JON KELLER: Well, give me an example of a lesson learned from the early stumbles that you can carry forward.

GOVERNOR CHARLIE BAKER: I think in some respects there are many lessons learned, and we did the best we could to incorporate them into how we made decisions. I think with respect to supply, we did not expect-- we were told in December that we would have more supply than we knew what to do with by February. That certainly didn't turn out to be true.

We heard the same thing in January about March. That didn't turn out to be true. That created a real dynamic and a high level of anxiety for people, which I completely understand.

And I think the decision to create a pre-registration program that would make it possible for people to sort of hold their place in line or get a place in line came out of our concerns about the fact that supply just wasn't going to be there for a while. And we're pleased that at this point it does seem we're going to have the supply we need to be able to move quickly through the rest of the community and the population.

JON KELLER: Former Governor Mitt Romney, now Senator from Utah, called the President's $1.9 trillion American Rescue Act "a clunker, filled with bad policies and sloppy math that wastes hundreds of billions of dollars." Senator Susan Collins of Maine who you endorsed last fall said, "it can't be justified." Do you agree with them?

GOVERNOR CHARLIE BAKER: I think in many ways, if I've learned any lessons since the beginning of this pandemic, is that we should all be really careful about making absolute statements about much of anything. If you go back and even look at some of the early things that Dr. Fauci said, you know, who's among the smartest people who's played this hand since the beginning and you just took some of the things he said in March, April, and May, you know--

I'll give you a really simple one. He was quoted pretty early on as saying he didn't think there was a lot of asymptomatic transmission with COVID. That turned out to be a giant, huge issue for all of us as we were dealing with managing this issue going through this. So I'm not much of a fan of absolute statements.

What I do believe is that getting out of this is critical to everyone and the economic impact of this, separate and apart from anything that's associated with decisions that were made at the federal, state level, is profound. Just think about what business travel is going to look like, even when we get back after the pandemic. Or think about how many people are going to be working from home more time than they ever used to because they can.

The impact of those things on the future of our economy and the future of work and people's ability to find and get and keep a good job are going to be profound. And those are things that the federal government is probably going to have to help states and locals figure out. And I would argue that in some respects that requires a lot of resources.
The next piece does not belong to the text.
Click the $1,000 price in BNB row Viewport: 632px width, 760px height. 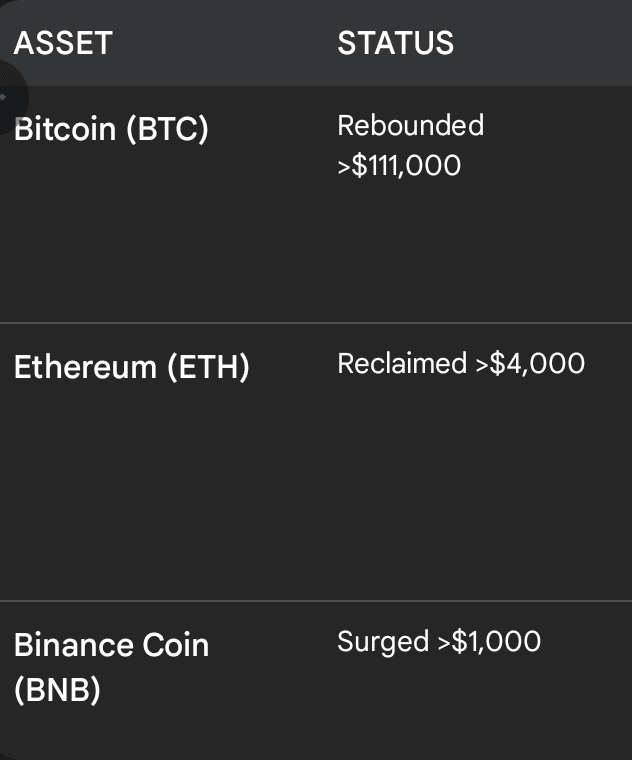point(496,641)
And, you know, whether this thing is exactly the right number or exactly the right categories or all the rest I think is a really hard question to answer. And honestly, I think on both sides I'd appreciate a little less absolutism and a little more commitment to the idea that in many cases we're dealing with something no one's ever dealt with before, and everybody should be a little more humble about what they think the right answer is.

JON KELLER: So you're not giving any of the money we're getting from the feds back then.
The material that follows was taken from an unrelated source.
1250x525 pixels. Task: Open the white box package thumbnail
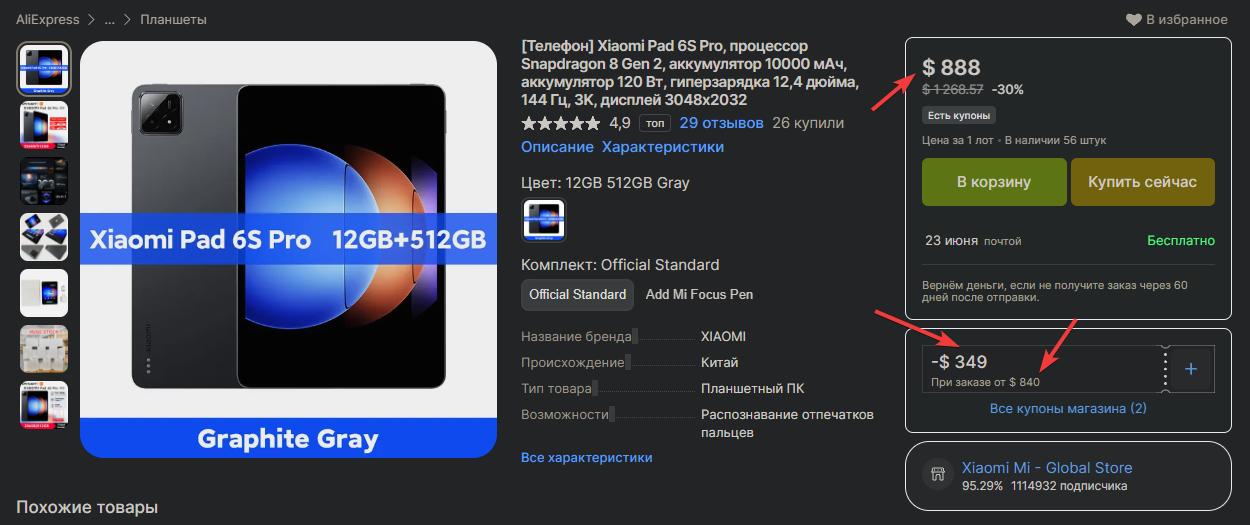click(x=44, y=293)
GOVERNOR CHARLIE BAKER: I think-- you know, honestly, just figuring out what the money we're getting from the feds actually-- how it actually works and how it actually can be used is something we're still chewing our way through.

I will say this. K through 12 education is getting an extraordinary amount of money here, and I would really hope that people put that money to work in ways that are going to help us help those kids who have been most badly affected by COVID and by no time in class and all the rest.

The amount of resources that are going to go to states and municipalities and education communities is very significant, and people should take that and put it to work to help make up for all the time that's been lost, especially for kids in disproportionately affected communities. If we don't do that, it will be a terrible missed opportunity.